- Dataset:
⟨
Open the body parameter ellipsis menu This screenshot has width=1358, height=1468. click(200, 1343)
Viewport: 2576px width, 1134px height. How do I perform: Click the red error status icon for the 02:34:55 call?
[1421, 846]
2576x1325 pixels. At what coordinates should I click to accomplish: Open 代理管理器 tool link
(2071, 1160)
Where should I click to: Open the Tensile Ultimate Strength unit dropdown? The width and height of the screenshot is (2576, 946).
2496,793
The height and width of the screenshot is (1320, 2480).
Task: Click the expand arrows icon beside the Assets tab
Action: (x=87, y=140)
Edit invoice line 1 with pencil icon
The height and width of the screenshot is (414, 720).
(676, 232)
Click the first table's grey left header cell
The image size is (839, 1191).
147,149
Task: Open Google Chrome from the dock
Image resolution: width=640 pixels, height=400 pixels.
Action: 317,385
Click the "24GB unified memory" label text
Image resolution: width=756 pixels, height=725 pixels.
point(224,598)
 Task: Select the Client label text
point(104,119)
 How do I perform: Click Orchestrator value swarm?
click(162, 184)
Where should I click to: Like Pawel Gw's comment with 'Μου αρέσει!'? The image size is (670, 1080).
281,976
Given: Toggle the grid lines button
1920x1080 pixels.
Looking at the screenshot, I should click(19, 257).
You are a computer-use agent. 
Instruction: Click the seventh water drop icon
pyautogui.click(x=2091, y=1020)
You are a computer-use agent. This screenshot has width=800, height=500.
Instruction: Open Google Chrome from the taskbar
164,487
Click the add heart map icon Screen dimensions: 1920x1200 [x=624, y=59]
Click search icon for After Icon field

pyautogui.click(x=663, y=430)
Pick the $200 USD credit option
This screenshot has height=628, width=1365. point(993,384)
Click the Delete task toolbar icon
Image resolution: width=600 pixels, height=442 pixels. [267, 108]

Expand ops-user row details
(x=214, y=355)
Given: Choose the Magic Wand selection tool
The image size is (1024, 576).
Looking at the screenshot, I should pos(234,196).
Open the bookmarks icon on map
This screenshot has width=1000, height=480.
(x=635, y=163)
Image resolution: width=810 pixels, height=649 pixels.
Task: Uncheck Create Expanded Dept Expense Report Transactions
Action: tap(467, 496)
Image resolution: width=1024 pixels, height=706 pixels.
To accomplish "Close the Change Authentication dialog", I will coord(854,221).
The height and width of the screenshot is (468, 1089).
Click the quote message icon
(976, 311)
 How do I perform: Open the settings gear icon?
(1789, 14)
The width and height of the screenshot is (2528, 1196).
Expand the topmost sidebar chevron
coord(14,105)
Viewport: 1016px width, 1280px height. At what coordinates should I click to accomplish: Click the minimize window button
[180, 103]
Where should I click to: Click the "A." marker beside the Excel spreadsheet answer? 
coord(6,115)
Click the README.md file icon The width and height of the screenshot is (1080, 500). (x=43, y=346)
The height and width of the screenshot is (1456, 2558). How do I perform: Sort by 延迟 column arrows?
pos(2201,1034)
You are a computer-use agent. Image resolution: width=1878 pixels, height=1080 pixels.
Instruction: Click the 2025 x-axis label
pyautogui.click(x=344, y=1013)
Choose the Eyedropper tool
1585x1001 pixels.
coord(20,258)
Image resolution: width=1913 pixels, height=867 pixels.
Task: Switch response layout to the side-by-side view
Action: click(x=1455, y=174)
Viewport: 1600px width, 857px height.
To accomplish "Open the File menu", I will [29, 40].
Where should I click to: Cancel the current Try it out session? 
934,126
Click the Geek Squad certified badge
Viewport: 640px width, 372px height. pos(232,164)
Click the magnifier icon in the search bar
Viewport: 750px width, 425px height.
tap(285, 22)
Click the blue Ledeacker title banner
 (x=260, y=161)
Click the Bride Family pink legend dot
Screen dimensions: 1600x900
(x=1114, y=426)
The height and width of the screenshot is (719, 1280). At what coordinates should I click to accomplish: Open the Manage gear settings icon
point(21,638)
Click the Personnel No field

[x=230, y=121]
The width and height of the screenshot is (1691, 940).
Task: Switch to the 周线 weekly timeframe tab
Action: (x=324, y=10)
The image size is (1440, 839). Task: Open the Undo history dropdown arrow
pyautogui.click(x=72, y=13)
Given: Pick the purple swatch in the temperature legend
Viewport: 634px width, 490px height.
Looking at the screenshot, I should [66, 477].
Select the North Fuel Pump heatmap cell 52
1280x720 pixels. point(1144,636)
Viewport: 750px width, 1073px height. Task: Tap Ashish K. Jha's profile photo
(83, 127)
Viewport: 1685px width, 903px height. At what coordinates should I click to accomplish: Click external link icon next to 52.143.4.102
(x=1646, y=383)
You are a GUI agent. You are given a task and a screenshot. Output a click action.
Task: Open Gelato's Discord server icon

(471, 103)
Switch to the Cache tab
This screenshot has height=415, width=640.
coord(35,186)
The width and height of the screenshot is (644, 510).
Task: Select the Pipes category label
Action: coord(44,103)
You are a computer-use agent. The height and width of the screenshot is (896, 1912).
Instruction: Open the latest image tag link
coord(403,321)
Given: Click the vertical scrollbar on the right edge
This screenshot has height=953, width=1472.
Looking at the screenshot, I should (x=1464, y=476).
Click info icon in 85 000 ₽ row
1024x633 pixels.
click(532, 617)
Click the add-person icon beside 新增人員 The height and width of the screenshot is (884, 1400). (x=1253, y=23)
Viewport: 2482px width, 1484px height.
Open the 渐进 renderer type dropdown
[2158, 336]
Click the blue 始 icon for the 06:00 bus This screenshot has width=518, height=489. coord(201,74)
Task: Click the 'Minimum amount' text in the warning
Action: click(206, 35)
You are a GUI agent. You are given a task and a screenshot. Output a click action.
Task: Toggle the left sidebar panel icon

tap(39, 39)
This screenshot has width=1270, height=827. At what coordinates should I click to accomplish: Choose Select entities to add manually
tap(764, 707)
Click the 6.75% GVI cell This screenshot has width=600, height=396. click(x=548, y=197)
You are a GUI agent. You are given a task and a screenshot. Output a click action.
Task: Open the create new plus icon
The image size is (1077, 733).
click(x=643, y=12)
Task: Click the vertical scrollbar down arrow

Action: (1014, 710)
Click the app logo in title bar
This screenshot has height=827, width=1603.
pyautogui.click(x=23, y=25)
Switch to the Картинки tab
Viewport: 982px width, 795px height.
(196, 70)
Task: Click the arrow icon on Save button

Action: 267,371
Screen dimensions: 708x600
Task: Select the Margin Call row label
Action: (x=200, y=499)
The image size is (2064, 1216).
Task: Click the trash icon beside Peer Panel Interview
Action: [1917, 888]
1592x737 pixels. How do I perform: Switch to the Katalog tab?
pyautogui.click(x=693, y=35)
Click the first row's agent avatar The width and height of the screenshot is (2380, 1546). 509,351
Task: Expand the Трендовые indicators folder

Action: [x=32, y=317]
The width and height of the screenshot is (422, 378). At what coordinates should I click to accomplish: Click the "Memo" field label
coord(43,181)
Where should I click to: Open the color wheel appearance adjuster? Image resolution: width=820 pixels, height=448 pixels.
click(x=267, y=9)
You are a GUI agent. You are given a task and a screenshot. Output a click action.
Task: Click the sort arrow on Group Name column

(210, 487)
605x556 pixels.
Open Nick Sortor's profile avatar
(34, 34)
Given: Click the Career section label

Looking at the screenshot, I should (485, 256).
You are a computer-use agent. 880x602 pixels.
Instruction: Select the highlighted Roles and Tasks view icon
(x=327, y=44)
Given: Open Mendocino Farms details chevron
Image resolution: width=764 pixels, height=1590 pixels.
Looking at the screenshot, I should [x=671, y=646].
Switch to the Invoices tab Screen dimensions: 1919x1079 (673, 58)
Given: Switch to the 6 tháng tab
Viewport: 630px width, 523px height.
⟩
- Task to carry out:
Rewrite all of the lines above, substituting "Mozilla Firefox" for "Google Chrome" wherever it occurs and leaving everything else as it is.

- Finished answer:
Open the body parameter ellipsis menu This screenshot has width=1358, height=1468. click(200, 1343)
Viewport: 2576px width, 1134px height. How do I perform: Click the red error status icon for the 02:34:55 call?
[1421, 846]
2576x1325 pixels. At what coordinates should I click to accomplish: Open 代理管理器 tool link
(2071, 1160)
Where should I click to: Open the Tensile Ultimate Strength unit dropdown? The width and height of the screenshot is (2576, 946).
2496,793
The height and width of the screenshot is (1320, 2480).
Task: Click the expand arrows icon beside the Assets tab
Action: (x=87, y=140)
Edit invoice line 1 with pencil icon
The height and width of the screenshot is (414, 720).
(676, 232)
Click the first table's grey left header cell
The image size is (839, 1191).
147,149
Task: Open Mozilla Firefox from the dock
Image resolution: width=640 pixels, height=400 pixels.
Action: 317,385
Click the "24GB unified memory" label text
Image resolution: width=756 pixels, height=725 pixels.
point(224,598)
 Task: Select the Client label text
point(104,119)
 How do I perform: Click Orchestrator value swarm?
click(162, 184)
Where should I click to: Like Pawel Gw's comment with 'Μου αρέσει!'? The image size is (670, 1080).
281,976
Given: Toggle the grid lines button
1920x1080 pixels.
Looking at the screenshot, I should click(19, 257).
You are a computer-use agent. 
Instruction: Click the seventh water drop icon
pyautogui.click(x=2091, y=1020)
You are a computer-use agent. This screenshot has width=800, height=500.
Instruction: Open Mozilla Firefox from the taskbar
164,487
Click the add heart map icon Screen dimensions: 1920x1200 [x=624, y=59]
Click search icon for After Icon field

pyautogui.click(x=663, y=430)
Pick the $200 USD credit option
This screenshot has height=628, width=1365. point(993,384)
Click the Delete task toolbar icon
Image resolution: width=600 pixels, height=442 pixels. [267, 108]

Expand ops-user row details
(x=214, y=355)
Given: Choose the Magic Wand selection tool
The image size is (1024, 576).
Looking at the screenshot, I should pos(234,196).
Open the bookmarks icon on map
This screenshot has width=1000, height=480.
(x=635, y=163)
Image resolution: width=810 pixels, height=649 pixels.
Task: Uncheck Create Expanded Dept Expense Report Transactions
Action: tap(467, 496)
Image resolution: width=1024 pixels, height=706 pixels.
To accomplish "Close the Change Authentication dialog", I will coord(854,221).
The height and width of the screenshot is (468, 1089).
Click the quote message icon
(976, 311)
 How do I perform: Open the settings gear icon?
(1789, 14)
The width and height of the screenshot is (2528, 1196).
Expand the topmost sidebar chevron
coord(14,105)
Viewport: 1016px width, 1280px height. At what coordinates should I click to accomplish: Click the minimize window button
[180, 103]
Where should I click to: Click the "A." marker beside the Excel spreadsheet answer? 
coord(6,115)
Click the README.md file icon The width and height of the screenshot is (1080, 500). (x=43, y=346)
The height and width of the screenshot is (1456, 2558). How do I perform: Sort by 延迟 column arrows?
pos(2201,1034)
You are a computer-use agent. Image resolution: width=1878 pixels, height=1080 pixels.
Instruction: Click the 2025 x-axis label
pyautogui.click(x=344, y=1013)
Choose the Eyedropper tool
1585x1001 pixels.
coord(20,258)
Image resolution: width=1913 pixels, height=867 pixels.
Task: Switch response layout to the side-by-side view
Action: click(x=1455, y=174)
Viewport: 1600px width, 857px height.
To accomplish "Open the File menu", I will [29, 40].
Where should I click to: Cancel the current Try it out session? 
934,126
Click the Geek Squad certified badge
Viewport: 640px width, 372px height. pos(232,164)
Click the magnifier icon in the search bar
Viewport: 750px width, 425px height.
tap(285, 22)
Click the blue Ledeacker title banner
 (x=260, y=161)
Click the Bride Family pink legend dot
Screen dimensions: 1600x900
(x=1114, y=426)
The height and width of the screenshot is (719, 1280). At what coordinates should I click to accomplish: Open the Manage gear settings icon
point(21,638)
Click the Personnel No field

[x=230, y=121]
The width and height of the screenshot is (1691, 940).
Task: Switch to the 周线 weekly timeframe tab
Action: (x=324, y=10)
The image size is (1440, 839). Task: Open the Undo history dropdown arrow
pyautogui.click(x=72, y=13)
Given: Pick the purple swatch in the temperature legend
Viewport: 634px width, 490px height.
Looking at the screenshot, I should [66, 477].
Select the North Fuel Pump heatmap cell 52
1280x720 pixels. point(1144,636)
Viewport: 750px width, 1073px height. Task: Tap Ashish K. Jha's profile photo
(83, 127)
Viewport: 1685px width, 903px height. At what coordinates should I click to accomplish: Click external link icon next to 52.143.4.102
(x=1646, y=383)
You are a GUI agent. You are given a task and a screenshot. Output a click action.
Task: Open Gelato's Discord server icon

(471, 103)
Switch to the Cache tab
This screenshot has height=415, width=640.
coord(35,186)
The width and height of the screenshot is (644, 510).
Task: Select the Pipes category label
Action: coord(44,103)
You are a computer-use agent. The height and width of the screenshot is (896, 1912).
Instruction: Open the latest image tag link
coord(403,321)
Given: Click the vertical scrollbar on the right edge
This screenshot has height=953, width=1472.
Looking at the screenshot, I should (x=1464, y=476).
Click info icon in 85 000 ₽ row
1024x633 pixels.
click(532, 617)
Click the add-person icon beside 新增人員 The height and width of the screenshot is (884, 1400). (x=1253, y=23)
Viewport: 2482px width, 1484px height.
Open the 渐进 renderer type dropdown
[2158, 336]
Click the blue 始 icon for the 06:00 bus This screenshot has width=518, height=489. coord(201,74)
Task: Click the 'Minimum amount' text in the warning
Action: click(206, 35)
You are a GUI agent. You are given a task and a screenshot. Output a click action.
Task: Toggle the left sidebar panel icon

tap(39, 39)
This screenshot has width=1270, height=827. At what coordinates should I click to accomplish: Choose Select entities to add manually
tap(764, 707)
Click the 6.75% GVI cell This screenshot has width=600, height=396. click(x=548, y=197)
You are a GUI agent. You are given a task and a screenshot. Output a click action.
Task: Open the create new plus icon
The image size is (1077, 733).
click(x=643, y=12)
Task: Click the vertical scrollbar down arrow

Action: (1014, 710)
Click the app logo in title bar
This screenshot has height=827, width=1603.
pyautogui.click(x=23, y=25)
Switch to the Картинки tab
Viewport: 982px width, 795px height.
(196, 70)
Task: Click the arrow icon on Save button

Action: 267,371
Screen dimensions: 708x600
Task: Select the Margin Call row label
Action: (x=200, y=499)
The image size is (2064, 1216).
Task: Click the trash icon beside Peer Panel Interview
Action: [1917, 888]
1592x737 pixels. How do I perform: Switch to the Katalog tab?
pyautogui.click(x=693, y=35)
Click the first row's agent avatar The width and height of the screenshot is (2380, 1546). 509,351
Task: Expand the Трендовые indicators folder

Action: [x=32, y=317]
The width and height of the screenshot is (422, 378). At what coordinates should I click to accomplish: Click the "Memo" field label
coord(43,181)
Where should I click to: Open the color wheel appearance adjuster? Image resolution: width=820 pixels, height=448 pixels.
click(x=267, y=9)
You are a GUI agent. You are given a task and a screenshot. Output a click action.
Task: Click the sort arrow on Group Name column

(210, 487)
605x556 pixels.
Open Nick Sortor's profile avatar
(34, 34)
Given: Click the Career section label

Looking at the screenshot, I should (485, 256).
You are a computer-use agent. 880x602 pixels.
Instruction: Select the highlighted Roles and Tasks view icon
(x=327, y=44)
Given: Open Mendocino Farms details chevron
Image resolution: width=764 pixels, height=1590 pixels.
Looking at the screenshot, I should [x=671, y=646].
Switch to the Invoices tab Screen dimensions: 1919x1079 (673, 58)
Given: Switch to the 6 tháng tab
Viewport: 630px width, 523px height.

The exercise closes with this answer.